Medicaid Waivers

Home and Community-Based Services (HCBS) waivers, like the TEFRA State Plan Option, allow states to disregard family income for children with severe disabilities who are cared for at home but who might otherwise live in institutional settings. In contrast with the TEFRA State Plan Option, HCBS waivers usually provide additional services designed to support families in keeping their children in the community rather than in institutions. In addition to Medicaid coverage, HCBS waiver services may include respite, home or vehicle modifications, or medical day care. States are allowed to restrict eligibility by age, geographic region, and diagnosis. For example, the Children’s Choice waiver in Louisiana is for children, birth to 18, with autism, intellectual and developmental disabilities. Waiver services include center-based respite, specialized aquatic, art, and music therapies, and hippotherapy/therapeutic horseback riding among other services that are not available to all children enrolled in Medicaid. The South Carolina Medically Complex Children’s Waiver provides coordination, respite, and pediatric medical day care for medically fragile and technology dependent children, birth to 18.  

States can limit the number of waiver slots available, which often results in waiting lists.
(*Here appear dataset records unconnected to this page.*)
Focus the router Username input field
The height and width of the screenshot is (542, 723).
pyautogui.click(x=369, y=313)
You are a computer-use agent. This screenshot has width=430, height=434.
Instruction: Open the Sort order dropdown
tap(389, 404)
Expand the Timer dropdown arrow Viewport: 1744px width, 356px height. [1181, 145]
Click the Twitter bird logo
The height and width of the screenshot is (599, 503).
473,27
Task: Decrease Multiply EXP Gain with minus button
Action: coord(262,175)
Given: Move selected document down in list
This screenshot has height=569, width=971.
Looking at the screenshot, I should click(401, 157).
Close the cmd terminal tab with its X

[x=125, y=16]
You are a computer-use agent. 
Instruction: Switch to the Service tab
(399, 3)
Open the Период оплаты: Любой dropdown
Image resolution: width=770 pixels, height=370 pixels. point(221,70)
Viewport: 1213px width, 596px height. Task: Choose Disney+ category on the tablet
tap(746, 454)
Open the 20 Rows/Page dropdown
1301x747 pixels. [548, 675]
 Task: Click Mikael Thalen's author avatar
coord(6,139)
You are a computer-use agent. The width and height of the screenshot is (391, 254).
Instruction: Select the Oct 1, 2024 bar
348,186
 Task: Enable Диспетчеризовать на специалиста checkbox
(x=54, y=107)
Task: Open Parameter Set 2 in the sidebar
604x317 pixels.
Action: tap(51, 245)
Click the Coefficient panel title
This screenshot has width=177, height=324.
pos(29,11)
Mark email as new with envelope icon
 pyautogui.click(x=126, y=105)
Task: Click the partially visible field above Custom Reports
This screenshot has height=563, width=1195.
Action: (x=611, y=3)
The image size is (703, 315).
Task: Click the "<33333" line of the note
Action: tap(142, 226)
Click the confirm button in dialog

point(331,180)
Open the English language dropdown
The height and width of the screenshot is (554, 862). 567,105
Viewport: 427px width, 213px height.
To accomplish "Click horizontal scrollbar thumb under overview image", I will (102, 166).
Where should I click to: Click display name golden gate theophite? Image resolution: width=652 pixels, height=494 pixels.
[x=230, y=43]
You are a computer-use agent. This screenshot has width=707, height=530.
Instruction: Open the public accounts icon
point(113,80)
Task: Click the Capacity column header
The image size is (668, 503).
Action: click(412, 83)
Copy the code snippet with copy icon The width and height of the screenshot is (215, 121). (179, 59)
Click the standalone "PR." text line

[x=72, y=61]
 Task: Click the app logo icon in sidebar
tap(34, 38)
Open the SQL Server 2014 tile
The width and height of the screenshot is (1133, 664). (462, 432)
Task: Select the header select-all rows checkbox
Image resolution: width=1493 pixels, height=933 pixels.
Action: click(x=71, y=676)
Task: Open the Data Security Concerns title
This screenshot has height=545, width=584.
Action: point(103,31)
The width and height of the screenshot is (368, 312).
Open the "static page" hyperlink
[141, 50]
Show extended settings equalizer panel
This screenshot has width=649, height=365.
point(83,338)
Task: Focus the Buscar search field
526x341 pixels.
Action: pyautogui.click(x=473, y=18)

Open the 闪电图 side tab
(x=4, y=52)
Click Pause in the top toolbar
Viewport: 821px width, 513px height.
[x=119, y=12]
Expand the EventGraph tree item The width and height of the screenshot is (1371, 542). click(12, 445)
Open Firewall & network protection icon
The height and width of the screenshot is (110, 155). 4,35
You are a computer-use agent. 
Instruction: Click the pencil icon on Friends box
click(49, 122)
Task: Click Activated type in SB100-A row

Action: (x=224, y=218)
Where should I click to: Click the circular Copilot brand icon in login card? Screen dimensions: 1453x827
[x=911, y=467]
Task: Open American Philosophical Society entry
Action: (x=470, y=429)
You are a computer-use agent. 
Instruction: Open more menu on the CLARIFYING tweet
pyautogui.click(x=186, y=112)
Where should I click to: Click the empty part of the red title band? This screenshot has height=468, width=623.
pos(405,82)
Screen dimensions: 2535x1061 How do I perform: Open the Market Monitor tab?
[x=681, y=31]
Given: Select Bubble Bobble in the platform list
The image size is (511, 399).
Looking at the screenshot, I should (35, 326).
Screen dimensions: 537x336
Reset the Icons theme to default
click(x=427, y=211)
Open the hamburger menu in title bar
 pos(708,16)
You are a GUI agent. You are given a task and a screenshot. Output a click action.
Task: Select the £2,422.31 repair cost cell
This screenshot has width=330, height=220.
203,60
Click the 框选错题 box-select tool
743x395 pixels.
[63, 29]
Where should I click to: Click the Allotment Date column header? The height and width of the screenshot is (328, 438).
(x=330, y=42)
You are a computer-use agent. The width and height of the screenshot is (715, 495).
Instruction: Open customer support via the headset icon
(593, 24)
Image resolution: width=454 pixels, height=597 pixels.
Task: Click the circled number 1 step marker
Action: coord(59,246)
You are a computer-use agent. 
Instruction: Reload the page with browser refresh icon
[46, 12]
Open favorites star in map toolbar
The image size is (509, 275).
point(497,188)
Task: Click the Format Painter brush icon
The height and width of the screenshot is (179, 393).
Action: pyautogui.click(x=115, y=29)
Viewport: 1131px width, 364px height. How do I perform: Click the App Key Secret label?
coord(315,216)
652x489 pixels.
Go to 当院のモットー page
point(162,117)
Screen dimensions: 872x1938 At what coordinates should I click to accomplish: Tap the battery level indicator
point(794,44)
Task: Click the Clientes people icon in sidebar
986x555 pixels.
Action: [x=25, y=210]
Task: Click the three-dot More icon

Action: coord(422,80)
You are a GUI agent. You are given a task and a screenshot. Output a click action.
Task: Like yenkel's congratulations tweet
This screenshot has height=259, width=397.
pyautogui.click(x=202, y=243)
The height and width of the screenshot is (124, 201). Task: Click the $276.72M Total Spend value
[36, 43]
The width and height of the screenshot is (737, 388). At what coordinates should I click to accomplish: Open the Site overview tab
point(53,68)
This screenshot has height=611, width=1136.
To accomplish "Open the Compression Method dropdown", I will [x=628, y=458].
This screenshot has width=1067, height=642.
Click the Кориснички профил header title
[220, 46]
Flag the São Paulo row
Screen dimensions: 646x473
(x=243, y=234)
Applying for waiver services can be confusing. The Georgia Family-to-Family Health Information Center created a webinar titled “Katie Beckett Medicaid Deeming Waiver: A Step by Step Guide on the Application Process.” It explains the eligibility and application process for the state’s Katie Beckett Medicaid Deeming Waiver for children with disabilities who are under the age of 18 and who do not qualify for Supplemental Security Income (SSI) due to their family income and/or resources.